◆ **BRIEF**: Update the stretch of entries from the line containing "Describe the element at coordinates (1348, 714)" through the line containing "pyautogui.click(x=810, y=192)", replacing "Faculty" with "Library" and leaving all else unchanged. Return only those lines.
★ ★ ★ ★
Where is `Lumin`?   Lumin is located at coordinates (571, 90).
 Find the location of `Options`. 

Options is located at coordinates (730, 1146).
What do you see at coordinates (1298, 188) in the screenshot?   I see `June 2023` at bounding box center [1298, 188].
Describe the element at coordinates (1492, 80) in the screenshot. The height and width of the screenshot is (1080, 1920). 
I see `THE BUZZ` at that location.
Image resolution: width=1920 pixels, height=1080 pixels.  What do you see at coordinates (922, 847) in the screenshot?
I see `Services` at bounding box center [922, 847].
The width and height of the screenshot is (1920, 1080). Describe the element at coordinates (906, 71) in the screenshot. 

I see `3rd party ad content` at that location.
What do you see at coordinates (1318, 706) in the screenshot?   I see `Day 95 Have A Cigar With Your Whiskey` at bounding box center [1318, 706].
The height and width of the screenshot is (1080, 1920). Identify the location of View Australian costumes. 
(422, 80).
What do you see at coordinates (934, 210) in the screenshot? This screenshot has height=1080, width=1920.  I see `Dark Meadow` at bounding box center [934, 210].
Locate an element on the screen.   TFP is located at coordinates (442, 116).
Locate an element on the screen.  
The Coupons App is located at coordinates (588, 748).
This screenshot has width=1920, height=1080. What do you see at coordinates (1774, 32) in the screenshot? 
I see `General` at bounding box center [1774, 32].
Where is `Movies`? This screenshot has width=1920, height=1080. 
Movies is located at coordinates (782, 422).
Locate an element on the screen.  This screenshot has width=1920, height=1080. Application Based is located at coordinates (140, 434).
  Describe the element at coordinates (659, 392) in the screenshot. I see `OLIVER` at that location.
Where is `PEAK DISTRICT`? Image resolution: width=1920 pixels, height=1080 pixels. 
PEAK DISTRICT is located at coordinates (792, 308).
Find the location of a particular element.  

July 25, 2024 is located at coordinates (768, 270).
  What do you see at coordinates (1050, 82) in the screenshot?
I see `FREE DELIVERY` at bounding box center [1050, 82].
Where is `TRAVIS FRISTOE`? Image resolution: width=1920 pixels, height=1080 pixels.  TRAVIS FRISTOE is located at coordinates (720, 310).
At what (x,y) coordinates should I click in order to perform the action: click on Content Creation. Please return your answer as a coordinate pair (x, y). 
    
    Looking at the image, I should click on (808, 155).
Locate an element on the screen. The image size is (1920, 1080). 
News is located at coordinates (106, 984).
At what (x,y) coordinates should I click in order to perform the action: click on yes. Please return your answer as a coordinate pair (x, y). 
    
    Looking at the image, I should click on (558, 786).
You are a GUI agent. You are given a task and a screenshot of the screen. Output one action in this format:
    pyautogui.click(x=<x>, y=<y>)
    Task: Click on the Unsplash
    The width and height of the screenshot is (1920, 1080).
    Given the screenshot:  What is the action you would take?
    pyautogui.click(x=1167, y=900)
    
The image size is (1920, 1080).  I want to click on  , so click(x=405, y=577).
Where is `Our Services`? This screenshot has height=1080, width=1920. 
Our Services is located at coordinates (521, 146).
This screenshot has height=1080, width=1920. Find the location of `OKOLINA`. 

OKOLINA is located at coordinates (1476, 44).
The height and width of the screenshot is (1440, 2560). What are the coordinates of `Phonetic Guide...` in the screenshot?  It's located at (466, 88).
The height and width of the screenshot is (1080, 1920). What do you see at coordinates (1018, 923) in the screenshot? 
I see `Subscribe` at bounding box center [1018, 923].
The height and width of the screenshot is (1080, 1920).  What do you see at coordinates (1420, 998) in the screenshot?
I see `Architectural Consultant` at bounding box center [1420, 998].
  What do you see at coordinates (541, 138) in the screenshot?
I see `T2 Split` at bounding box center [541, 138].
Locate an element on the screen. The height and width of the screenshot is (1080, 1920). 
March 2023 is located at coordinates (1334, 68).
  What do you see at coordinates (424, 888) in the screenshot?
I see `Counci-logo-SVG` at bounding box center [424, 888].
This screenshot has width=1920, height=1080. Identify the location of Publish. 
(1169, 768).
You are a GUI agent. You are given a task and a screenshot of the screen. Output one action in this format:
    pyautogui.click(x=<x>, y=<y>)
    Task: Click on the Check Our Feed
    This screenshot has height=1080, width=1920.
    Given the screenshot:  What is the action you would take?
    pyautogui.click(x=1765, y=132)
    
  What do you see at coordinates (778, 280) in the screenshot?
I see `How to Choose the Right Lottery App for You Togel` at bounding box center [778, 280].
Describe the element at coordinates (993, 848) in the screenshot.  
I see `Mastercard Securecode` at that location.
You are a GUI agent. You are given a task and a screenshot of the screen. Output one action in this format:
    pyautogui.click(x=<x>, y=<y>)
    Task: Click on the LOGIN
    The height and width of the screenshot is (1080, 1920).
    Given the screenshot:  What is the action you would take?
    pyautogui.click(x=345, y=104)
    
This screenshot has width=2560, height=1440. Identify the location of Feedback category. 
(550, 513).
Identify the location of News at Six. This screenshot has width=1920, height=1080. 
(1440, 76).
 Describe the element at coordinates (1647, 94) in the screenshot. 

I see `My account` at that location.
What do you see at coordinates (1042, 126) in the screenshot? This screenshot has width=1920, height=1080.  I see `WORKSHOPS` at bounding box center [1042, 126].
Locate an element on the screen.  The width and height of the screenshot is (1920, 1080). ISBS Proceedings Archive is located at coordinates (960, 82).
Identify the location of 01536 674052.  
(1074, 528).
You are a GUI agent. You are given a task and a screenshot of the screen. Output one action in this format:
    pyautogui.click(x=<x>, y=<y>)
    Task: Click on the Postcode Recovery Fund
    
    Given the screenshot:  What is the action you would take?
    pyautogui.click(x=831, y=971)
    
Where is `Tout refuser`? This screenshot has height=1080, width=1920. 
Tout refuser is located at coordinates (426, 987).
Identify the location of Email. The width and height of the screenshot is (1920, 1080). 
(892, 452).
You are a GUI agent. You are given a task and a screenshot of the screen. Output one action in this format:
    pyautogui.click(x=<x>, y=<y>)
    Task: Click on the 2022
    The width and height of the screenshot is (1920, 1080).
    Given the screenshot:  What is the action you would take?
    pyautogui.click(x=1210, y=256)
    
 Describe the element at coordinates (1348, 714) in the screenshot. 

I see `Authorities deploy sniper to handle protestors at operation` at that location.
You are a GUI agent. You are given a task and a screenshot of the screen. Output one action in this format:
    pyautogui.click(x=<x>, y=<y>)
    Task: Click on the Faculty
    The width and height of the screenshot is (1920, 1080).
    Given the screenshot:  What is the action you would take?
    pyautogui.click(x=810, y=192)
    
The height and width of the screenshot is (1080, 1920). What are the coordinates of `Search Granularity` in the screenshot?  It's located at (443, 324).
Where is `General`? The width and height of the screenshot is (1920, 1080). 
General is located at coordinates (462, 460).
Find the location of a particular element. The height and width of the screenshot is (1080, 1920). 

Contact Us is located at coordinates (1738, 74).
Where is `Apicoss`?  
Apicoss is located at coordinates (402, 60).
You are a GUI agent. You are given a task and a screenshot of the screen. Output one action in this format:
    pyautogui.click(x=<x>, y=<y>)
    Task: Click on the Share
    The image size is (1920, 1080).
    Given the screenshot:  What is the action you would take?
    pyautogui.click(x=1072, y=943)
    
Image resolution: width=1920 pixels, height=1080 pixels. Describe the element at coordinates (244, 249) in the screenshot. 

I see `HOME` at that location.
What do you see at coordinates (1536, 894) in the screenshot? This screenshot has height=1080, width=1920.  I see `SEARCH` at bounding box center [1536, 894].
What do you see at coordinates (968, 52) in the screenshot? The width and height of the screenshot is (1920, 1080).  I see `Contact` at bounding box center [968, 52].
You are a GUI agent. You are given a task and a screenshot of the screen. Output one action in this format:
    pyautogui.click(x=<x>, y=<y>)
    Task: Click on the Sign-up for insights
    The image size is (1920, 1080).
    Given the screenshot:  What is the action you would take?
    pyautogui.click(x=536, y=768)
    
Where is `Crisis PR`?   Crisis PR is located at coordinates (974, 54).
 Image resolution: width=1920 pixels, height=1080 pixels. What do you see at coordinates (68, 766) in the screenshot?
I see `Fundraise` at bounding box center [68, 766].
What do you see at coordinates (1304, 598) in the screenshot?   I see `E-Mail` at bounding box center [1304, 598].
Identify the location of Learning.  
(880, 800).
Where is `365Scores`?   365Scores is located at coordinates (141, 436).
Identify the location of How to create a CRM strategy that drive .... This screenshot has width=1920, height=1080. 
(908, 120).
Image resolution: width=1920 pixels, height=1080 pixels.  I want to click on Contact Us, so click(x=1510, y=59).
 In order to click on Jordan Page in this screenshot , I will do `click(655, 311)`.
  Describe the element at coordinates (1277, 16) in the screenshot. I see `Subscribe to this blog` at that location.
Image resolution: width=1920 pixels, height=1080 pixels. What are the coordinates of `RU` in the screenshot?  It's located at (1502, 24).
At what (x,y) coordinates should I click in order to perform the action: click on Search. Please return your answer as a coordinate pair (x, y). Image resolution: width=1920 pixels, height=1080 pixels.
★ ★ ★ ★
◆ **SOLUTION FOR THIS TASK**:
 Describe the element at coordinates (1348, 714) in the screenshot. 

I see `Authorities deploy sniper to handle protestors at operation` at that location.
You are a GUI agent. You are given a task and a screenshot of the screen. Output one action in this format:
    pyautogui.click(x=<x>, y=<y>)
    Task: Click on the Library
    The width and height of the screenshot is (1920, 1080).
    Given the screenshot:  What is the action you would take?
    pyautogui.click(x=810, y=192)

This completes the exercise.